Mark's ordeal doesn't stop there. At the behest of his wife, Mark also tells the FBI about the illegal price-fixing taking place at ADM, of which Mark is also guilty. This would go on to become one of the biggest whistle blows in history, and what's funny is that Mark thinks his helping the FBI will make him the frontrunner for president of ADM. It's quite an understatement when Ginger says, "That's completely illogical." But the look on Mark's face tells us that he really believes that, which is funny, but also sad.

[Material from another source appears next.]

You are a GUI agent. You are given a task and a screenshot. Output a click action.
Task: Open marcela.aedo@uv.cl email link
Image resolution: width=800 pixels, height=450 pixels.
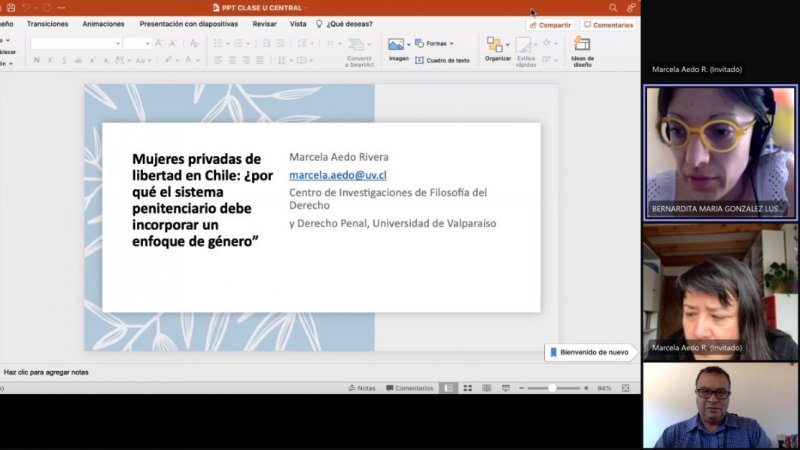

The film isn't necessarily told from Mark's perspective (if it had been, we might have known the truth a lot earlier). Even though we hear his inner monologue, full of tangential observations and nonsense in which he tends to trail off, we don't feel like we know the real Mark. Does Mark even know his real self? We listen to what he says, but we're never sure what he actually knows. The film is wise not to tell us because it keeps the narrative moving. If we knew what Mark was doing the whole time, we'd only get to see other people's reactions. As it is, we share and take part in their reactions, and that's a lot more effective.
Even though I knew the film had to stay relatively grounded (with it being based on actual events and all), I was never sure where it was going. The dramatic elements become fairly intense and there's a line at the end that's so poignant, sad and revealing that it justifies why we're able to like Mark instead of chastise him. He's a bright, kind and ambitious man, but we feel sorry for him because he really doesn't know why he's doing these things (the book offers an explanation, but it's more affecting for the movie to hold back).
This could be the single best performance of Matt Damon's career, and it's not just because he gained 30 pounds for the role. Damon's acting is internal and I imagine playing a man like Whitacre was difficult because he was asked to play an intelligent man who wasn't playing with a full deck. Damon doesn't play Whitacre as dumb (on the contrary, he's quite brilliant), but instead as a man so high on his own desires that it detaches him from reality. He really does believe he's become the Tom Cruise character from "The Firm," which is pathetic and sad all at once. Damon makes Whitacre a man who's increasingly frustrating to deal with but also enormously likable, probably because he seems so harmless and we know it's not his intention to hurt people.
Given the way The Informant! is filmed, you wouldn't expect it to be this lively and entertaining. Soderbergh shoots it in warm, soft tones and in banal locations, which enhance the realistic aspect of it, but it's the story and performances that make it come alive. Because it's not a traditionally commercial film, filled with facts and real-life events, you'd think it would become slow and tedious, but it's anything but. It's sort of like Mark in that regard — we think we're getting one thing, when in actuality we're getting something completely different. In this case, different is good.